Wind farms could become a thing of the past if a blimp-like power generator takes off.
Altaeros Energies, a U.S wind energy company formed out of the Massachusetts Institute of Technology, announced that it has successfully generated energy from 350 feet up with an automated prototype of its airborne wind turbine (AWT).
The completed commercial version would rest at 1,000 feet, where winds are stronger and more consistent, according to Altaeros Energies.
The company reports that AWT achieved several key milestones.
It lifted a top-selling turbine to produce over twice the power at high altitude than generated at conventional tower height and landed again in an automated cycle.
The turbine was successfully transported and deployed into the air at Loring Commerce Center in Limestone, Maine, from a towable docking trailer.
Altaeros says that because its product would harness higher-altitude winds – up to five times stronger than those reached by tower turbines – it would reduce energy costs by up to 65 per cent and reduce installation time from weeks to days.

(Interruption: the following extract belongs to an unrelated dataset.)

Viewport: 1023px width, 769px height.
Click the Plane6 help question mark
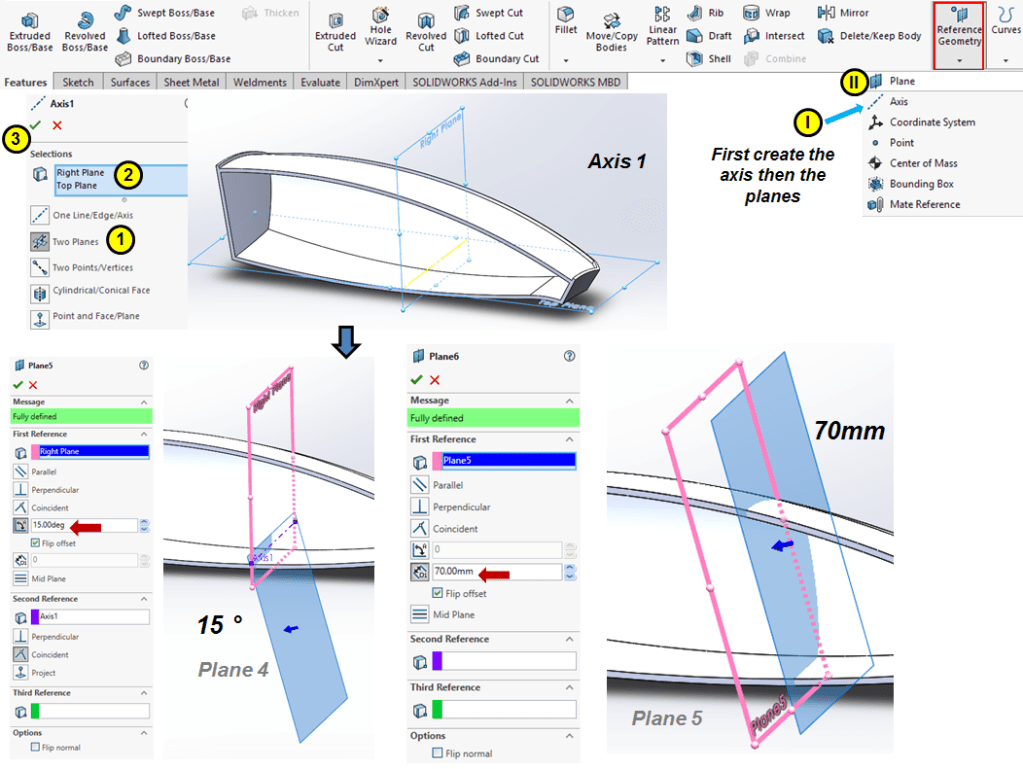[569, 356]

In addition, it is designed to have virtually no environmental or noise impact and to require minimal maintenance.
The Altaeros AWT will displace expensive fuel used to power diesel generators at remote industrial, military, and village sites.
In the long term, Altaeros plans to scale up the technology to reduce costs in the offshore wind market.

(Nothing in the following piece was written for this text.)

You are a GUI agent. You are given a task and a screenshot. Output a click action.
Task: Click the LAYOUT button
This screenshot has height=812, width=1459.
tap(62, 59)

‘For decades, wind turbines have required cranes and huge towers to lift a few hundred feet off the ground where winds can be slow and gusty,’ explained Ben Glass, the inventor of the AWT and Altaeros Chief Executive Officer.
‘We are excited to demonstrate that modern inflatable materials can lift wind turbines into more powerful winds almost everywhere – with a platform that is cost competitive and easy to setup from a shipping container.’
The AWT uses a helium-filled, inflatable shell to ascend, with strong tethers holding it steady and sending electricity down to the ground.